At least facing five elite infantry battalions of 20 year veterans of the most successful military force then yet seen in the history of the world you would understand what you were supposed to do and even if you thought there was no chance of you doing it there was some sort of half a half chance that you might live to see your home and family again.....even if it was minus some useful but not vital parts of your anatomy.

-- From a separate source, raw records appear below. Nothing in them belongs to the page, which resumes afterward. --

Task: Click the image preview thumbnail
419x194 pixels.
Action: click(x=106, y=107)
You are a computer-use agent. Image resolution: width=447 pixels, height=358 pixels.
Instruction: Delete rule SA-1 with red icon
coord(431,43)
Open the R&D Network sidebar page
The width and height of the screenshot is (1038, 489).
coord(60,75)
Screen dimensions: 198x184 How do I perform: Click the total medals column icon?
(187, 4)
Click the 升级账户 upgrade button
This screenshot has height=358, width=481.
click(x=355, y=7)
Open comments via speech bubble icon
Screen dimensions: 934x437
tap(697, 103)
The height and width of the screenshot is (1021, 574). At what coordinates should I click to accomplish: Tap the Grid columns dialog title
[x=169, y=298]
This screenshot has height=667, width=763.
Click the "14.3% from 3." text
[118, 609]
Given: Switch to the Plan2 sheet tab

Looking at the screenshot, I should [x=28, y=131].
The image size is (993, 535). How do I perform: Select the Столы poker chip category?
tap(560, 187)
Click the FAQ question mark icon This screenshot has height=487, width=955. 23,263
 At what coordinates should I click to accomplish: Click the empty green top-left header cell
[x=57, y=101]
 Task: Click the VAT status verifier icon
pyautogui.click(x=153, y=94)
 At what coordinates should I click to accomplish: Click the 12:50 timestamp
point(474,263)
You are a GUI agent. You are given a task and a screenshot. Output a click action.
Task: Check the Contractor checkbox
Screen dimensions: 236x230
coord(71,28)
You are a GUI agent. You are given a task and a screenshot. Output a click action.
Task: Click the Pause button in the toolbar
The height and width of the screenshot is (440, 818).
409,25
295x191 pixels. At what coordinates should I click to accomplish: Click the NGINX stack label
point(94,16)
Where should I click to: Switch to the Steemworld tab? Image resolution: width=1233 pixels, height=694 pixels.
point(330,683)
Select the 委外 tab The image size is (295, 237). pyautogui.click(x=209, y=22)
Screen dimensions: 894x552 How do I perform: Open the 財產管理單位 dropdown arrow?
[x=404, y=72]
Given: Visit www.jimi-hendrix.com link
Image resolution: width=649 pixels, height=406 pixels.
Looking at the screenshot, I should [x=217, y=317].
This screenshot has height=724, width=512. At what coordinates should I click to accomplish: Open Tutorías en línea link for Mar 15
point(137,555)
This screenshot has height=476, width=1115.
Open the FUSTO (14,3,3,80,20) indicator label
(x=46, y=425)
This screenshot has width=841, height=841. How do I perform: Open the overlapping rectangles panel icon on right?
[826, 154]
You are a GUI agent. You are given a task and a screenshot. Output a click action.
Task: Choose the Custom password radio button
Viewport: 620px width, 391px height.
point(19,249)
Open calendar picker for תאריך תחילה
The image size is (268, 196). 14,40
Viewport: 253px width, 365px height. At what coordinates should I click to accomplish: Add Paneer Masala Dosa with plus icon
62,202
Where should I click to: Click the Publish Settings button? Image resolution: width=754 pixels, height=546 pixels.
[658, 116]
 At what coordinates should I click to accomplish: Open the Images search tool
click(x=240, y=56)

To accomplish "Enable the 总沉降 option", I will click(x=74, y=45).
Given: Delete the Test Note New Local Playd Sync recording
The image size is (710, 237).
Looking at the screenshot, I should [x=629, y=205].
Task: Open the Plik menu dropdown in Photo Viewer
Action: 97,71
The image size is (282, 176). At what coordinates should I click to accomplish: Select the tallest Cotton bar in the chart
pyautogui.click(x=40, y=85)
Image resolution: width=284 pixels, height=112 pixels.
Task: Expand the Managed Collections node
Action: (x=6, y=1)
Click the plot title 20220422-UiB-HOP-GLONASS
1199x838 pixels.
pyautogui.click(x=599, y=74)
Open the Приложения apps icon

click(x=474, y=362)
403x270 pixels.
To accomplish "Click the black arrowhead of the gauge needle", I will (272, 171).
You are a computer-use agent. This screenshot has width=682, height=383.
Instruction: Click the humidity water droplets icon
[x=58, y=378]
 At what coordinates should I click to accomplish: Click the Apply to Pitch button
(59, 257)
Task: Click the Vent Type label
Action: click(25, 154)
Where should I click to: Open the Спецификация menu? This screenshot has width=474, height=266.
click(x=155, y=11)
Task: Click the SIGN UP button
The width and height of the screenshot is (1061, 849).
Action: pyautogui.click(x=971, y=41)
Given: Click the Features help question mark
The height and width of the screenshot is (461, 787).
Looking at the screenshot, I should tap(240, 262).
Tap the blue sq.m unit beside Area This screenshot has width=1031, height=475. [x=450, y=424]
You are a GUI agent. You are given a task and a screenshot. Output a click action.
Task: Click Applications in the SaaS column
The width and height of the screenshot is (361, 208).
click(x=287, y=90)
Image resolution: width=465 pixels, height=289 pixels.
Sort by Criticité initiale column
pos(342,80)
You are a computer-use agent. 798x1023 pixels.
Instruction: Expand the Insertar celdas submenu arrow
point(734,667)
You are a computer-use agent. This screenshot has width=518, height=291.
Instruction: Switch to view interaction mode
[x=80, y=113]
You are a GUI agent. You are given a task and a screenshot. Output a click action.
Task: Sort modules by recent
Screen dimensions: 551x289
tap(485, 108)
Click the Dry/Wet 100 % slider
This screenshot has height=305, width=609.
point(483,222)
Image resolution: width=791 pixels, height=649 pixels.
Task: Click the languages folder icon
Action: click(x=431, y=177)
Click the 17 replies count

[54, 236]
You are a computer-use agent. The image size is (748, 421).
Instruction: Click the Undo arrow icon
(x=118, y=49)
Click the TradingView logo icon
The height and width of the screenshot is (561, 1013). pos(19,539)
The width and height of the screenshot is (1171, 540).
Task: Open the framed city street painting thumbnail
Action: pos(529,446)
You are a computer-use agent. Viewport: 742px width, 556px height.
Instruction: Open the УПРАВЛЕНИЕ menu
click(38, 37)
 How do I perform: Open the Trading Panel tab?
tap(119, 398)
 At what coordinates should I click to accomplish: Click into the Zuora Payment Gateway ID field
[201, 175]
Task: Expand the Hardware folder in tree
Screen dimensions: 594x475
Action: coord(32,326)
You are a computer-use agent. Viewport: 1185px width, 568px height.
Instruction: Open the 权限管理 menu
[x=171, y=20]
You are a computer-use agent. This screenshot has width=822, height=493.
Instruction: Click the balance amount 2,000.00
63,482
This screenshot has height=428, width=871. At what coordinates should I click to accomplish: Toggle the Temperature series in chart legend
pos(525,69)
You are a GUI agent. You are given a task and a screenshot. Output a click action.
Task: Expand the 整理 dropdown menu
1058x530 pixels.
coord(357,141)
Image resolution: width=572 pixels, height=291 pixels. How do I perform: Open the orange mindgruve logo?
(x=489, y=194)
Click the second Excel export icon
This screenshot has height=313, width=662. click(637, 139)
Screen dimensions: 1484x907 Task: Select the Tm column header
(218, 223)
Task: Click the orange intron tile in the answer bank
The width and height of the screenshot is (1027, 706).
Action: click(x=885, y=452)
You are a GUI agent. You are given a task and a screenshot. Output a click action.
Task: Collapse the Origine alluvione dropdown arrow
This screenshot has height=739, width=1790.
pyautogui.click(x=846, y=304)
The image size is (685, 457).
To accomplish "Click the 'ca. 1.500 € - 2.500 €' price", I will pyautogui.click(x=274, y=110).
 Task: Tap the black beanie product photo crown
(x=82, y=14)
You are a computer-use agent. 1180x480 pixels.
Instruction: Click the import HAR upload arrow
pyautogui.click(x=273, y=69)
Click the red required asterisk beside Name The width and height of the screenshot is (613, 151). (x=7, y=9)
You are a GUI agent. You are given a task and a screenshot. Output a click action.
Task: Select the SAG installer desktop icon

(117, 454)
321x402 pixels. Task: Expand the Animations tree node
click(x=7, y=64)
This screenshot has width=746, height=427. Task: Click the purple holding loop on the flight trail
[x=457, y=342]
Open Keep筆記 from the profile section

Dealing with the newly employed and totally unknowledgeable 'grunts' of the TIO doesn't allow for any such faint hope - irrespective of whatever you do, or for however long you do it or however correct it is you will still feel 30 centimeters of (metaphorical) French steel ripping your rib cage apart within 60 seconds of speaking to a TIO employee. If only Bonaparte had had the massed strength of the TIO complaint help desk instead of eight battalions of the old and middle guard the British at Waterloo would have broken and run screaming for their mothers as soon as they recognised who they were up against and we'd all now be speaking French (which when I come to think of it, the employees of the TIO may well speak for all the sense their statements make to monolingual ISP employees - it certainly doesn't appear to be any form of English that I recognise).
It's an impossible 'challenge' and asking an employee to deal with the TIO is the equivalent of condemning a person to the fate of that legendary King of Corinth - but with a larger boulder and a much steeper hill (and I'm sure none of us have ever seriously annoyed Zeus or killed anyone). We have tried since the first time we dealt with the TIO to find a realistic way of reducing the enormous time wasted on handling their, almost always, ludicrous scenarios. Personally, I don't think there is a solution having looked at everything sensible that has been tried and implemented. While it is not an option to just give up (and I mean it simply cannot be done - you can't give up - it isn't allowed - hence the Sysiphus simile) we must find a way(s) of ending the absolute time wasting that is caused but, far more importantly, we must protect the poor people who have to associate with this Federal madness for more than a few months as it is almost a career destroying job.
So, once I finish this coffee I will wend my weary and hyper-reluctant way down Military Road to, once again, try and find a way of escaping from this pitiless blight which turns everything, and every person, it touches to dross. Never mind - there's the Exetel end of financial year cocktail party to look forward to tonight.